P4003R0 — Coroutines for I/O
(7 items)
LEWG
This paper proposes the IoAwaitable protocol, a coroutine-native execution model for asynchronous I/O built directly on C++20 language features. The protocol consists of two concepts (IoAwaitable and IoRunnable), a type-erased executor (executor_ref), and thread-local frame allocator propagation, derived from a complete working networking library implementing timers, sockets, DNS, TLS, and HTTP. The design propagates executor, stop token, and frame allocator through coroutine chains without polluting function signatures, enabling ergonomic, high-performance I/O with compile-time protocol verification.
- Section 5.5, page 31 — std::pmr::get_default_resource() is described as "a process-wide thread-local allocator channel"; "process-wide" and "thread-local" are contradictory. Per [mem.res.global], get_default_resource() returns a process-wide (global) pointer, not a thread-local one. [1]
- Appendix A.1, page 60 — Claims "300 billion instructions" during a 100ms round-trip given billions-per-second execution rate; 0.1s x 3x10^9 = 3x10^8 = 300 million, not 300 billion — off by a factor of 1000. [1] [2]
-
Appendix A.4, page 62 — task<> used as a return type but task is declared template
with no default argument; task<> is ill-formed.
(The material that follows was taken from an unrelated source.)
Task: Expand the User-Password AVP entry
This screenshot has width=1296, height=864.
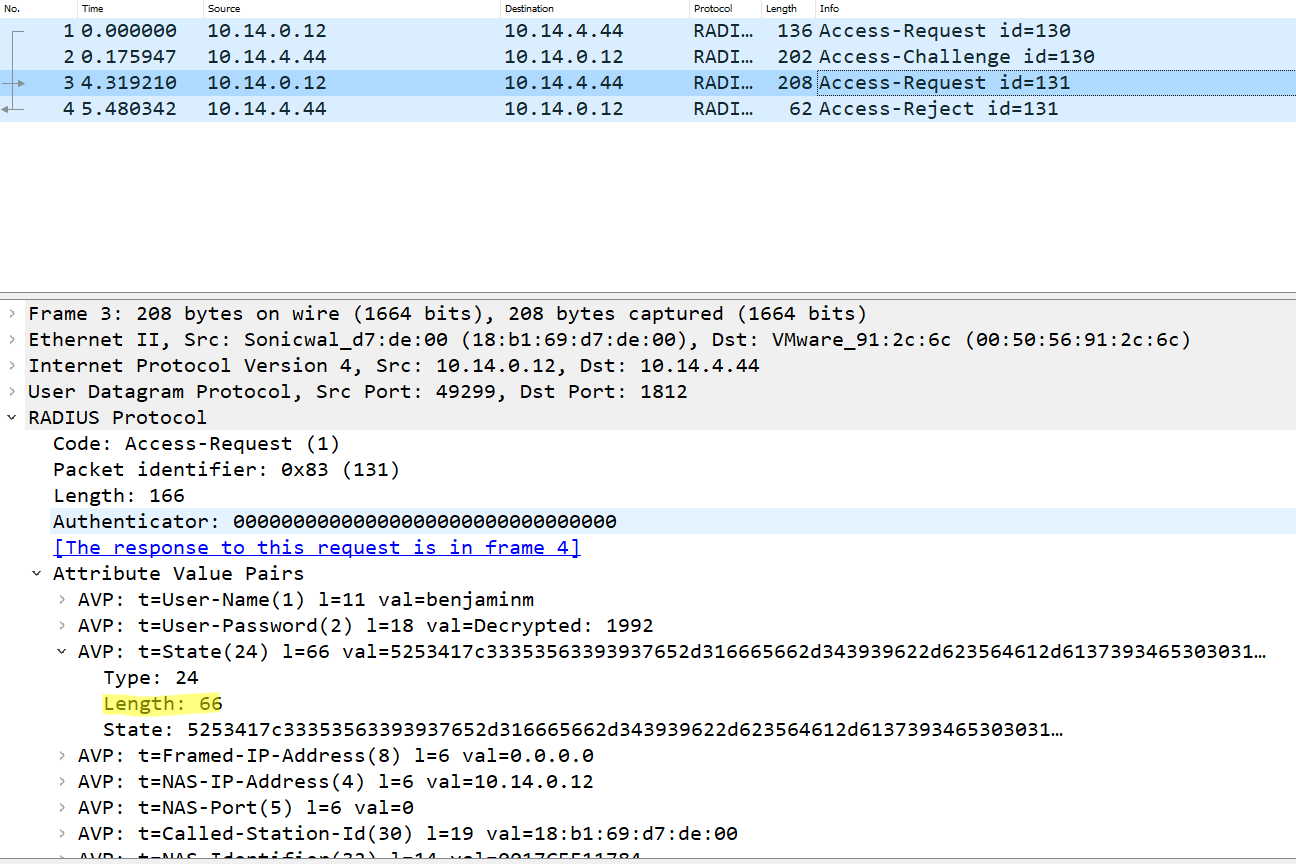Action: click(x=62, y=625)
Either provide a default (template ) or write task as in every other example in the paper. [2] [3] -
Section 3.5, page 16 — Code synopsis omits the run overload without an executor parameter, despite Section 3.4 prose and Section 10.1 wording both defining template
unspecified run(Args&&... args). [4] - Page 1, metadata and Revision History — Document date is 2026-02-22 (February) but revision history says "R0: March 2026 (pre-Croydon mailing)"; these contradict each other. [5]
References — Anthropic Citations API
[1]
"Date: 2026-02-22" / "R0: March 2026 (pre-Croydon mailing)"
"Date: 2026-02-22" / "R0: March 2026 (pre-Croydon mailing)"
[2]
"During a 100ms network round-trip, a modern CPU could have executed 300 billion instructions. "
"During a 100ms network round-trip, a modern CPU could have executed 300 billion instructions. "
[3]
"The standard library already accepted this tradeoff: std::pmr::get_default_resource() is a process-wide thread-local allocator channel, adopted in C++17."
"The standard library already accepted this tradeoff: std::pmr::get_default_resource() is a process-wide thread-local allocator channel, adopted in C++17."
[4]
"// Callback-based async (traditional style) socket.async_read(buffer, [](error_code ec, size_t n) { if (!ec) { // Process data, then start another read... socket.async_read(buffer,..."
"// Callback-based async (traditional style) socket.async_read(buffer, [](error_code ec, size_t n) { if (!ec) { // Process data, then start another read... socket.async_read(buffer,..."
[5]
"template< Executor Ex, class... Args > unspecified run( Ex ex, Args&&... args );"
"template< Executor Ex, class... Args > unspecified run( Ex ex, Args&&... args );"
Summary: P4003R0 proposes a coroutine-based framework for asynchronous I/O in the C++ standard library, built around a task coroutine type, an executor model, and primitives for structured concurrency including spawn, run, and channel. The design targets network programming and aims to replace callback-based async patterns with coroutine equivalents.
Pipeline: Discovery (Anthropic Opus + Citations API) → Verification Gate (OpenRouter Opus) → Report Writer (OpenRouter Opus)
Provenance: All references are machine-verified character positions from the Anthropic Citations API — deterministic, exact substrings, not model-generated quotes.
Provenance: All references are machine-verified character positions from the Anthropic Citations API — deterministic, exact substrings, not model-generated quotes.